[ARTICLE]:
Stuffed Eggplant (also known as mahshi) is one of my favorite family recipes that I learned from my parents. It’s a popular Lebanese recipe using eggplant stuffed with a rice and meat mixture and cooked in a tomato broth (similar to kousa). The flavor is rich and unique, but the ingredients are simple and accessible. You just need to get your hands on some small eggplants.

This stuffed eggplant recipe is one that I grew up eating and one that serves a large family. It’s a labor of love, but the outcome is always so cherished by everyone that it’s iconic on our family table. Plus it makes for lots of leftovers!!

Happy Cooking!
– Yumna

Stuffed Eggplant Ingredients

Ingredients for healthy stuffed eggplant recipe: baby eggplants, rice, garlic, tomatoes, tomato paste, oil, seasoning, onion, and ground beef.

[RECORDED DATA]:
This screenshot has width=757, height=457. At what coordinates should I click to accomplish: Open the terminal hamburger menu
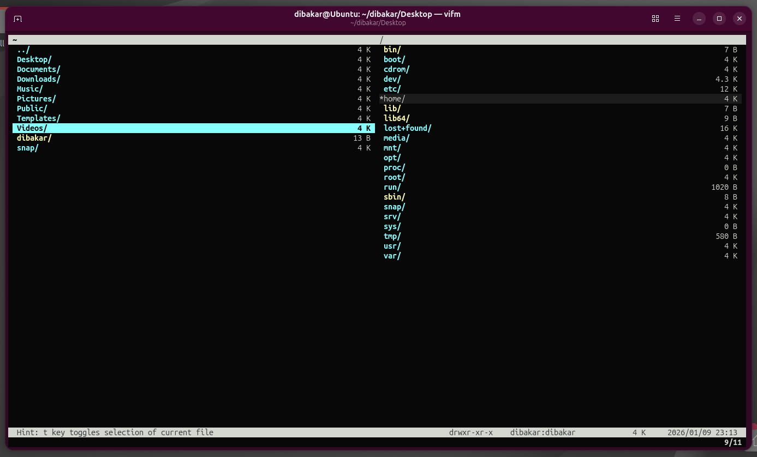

[INSTRUCTIONS]:
1. List the words the recipe's first paragraph uses to describe the flavor and the ingredients.
2. Copy the recipe word for word, starting at the words "Stuffed Eggplant Ingredients" and stopping after "and ground beef.".
Use only the recipe text, with no outside knowledge.

[SOLUTIONS BELOW]:
1. rich, unique, simple, accessible

2.
Stuffed Eggplant Ingredients

Ingredients for healthy stuffed eggplant recipe: baby eggplants, rice, garlic, tomatoes, tomato paste, oil, seasoning, onion, and ground beef.